Губы Пери скривилась в отвращении.

— Она не знает того, что знаю я, и ее сын тоже. Когда назначают заместителя правителя области, какие четыре чиновника должны приложить свои печати к документу и в каком порядке? Все, что она сможет, — это шептать ему на ухо о своих приязнях и неприязнях. Он скоро устанет от этого.

— Не имеет значения. Она отравит его слух против тебя.

— Матушка, вы ее переоцениваете.

— Она мечтает похоронить тебя. Молю тебя, позволь мне найти тебе нового защитника в лице мужа. — Мать схватила руку Пери, глаза ее загорелись надеждой. — Мы найдем красивого мужчину, чье лицо будет как солнце восходить для тебя каждое утро. Сильного и свирепого, словно лев, и он будет держать тебя в объятьях.

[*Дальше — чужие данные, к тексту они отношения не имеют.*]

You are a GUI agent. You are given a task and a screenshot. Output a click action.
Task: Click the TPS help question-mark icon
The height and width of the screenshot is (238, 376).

Пери выдернула руку так резко, словно сама эта мысль породила желание не давать больше касаться себя.

— Матушка, ну кто это может быть? Кто может сравниться со мной в чистоте крови, кроме сына моего отца?

— Никто, но как насчет сына его брата?

— Ибрагим, Бади, Хоссейн — у всех есть первые жены. Я не выйду замуж второй женой.

Дака вцепилась в свою подушку, словно бы желая устоять перед доводами дочери:

— Пери, ты знаешь, что мы найдем кого нужно, если ты только пожелаешь.

— Какого-нибудь знатного отпрыска, назначенного в провинцию? Скука.

— Но, дочь моя, неужели ты не хочешь детей? — Мать была в отчаянии. — Внуков для меня? Я старею и не могу ждать вечно.

— Уверена, Сулейман со своей женой тебе их наделает.

— Пери, где твоя женственность? Говорю тебе, нет ничего умиротворительнее, чем держать на руках свое дитя. Ты пока не знаешь такого, но молю тебя, чтоб ты поскорее изведала это.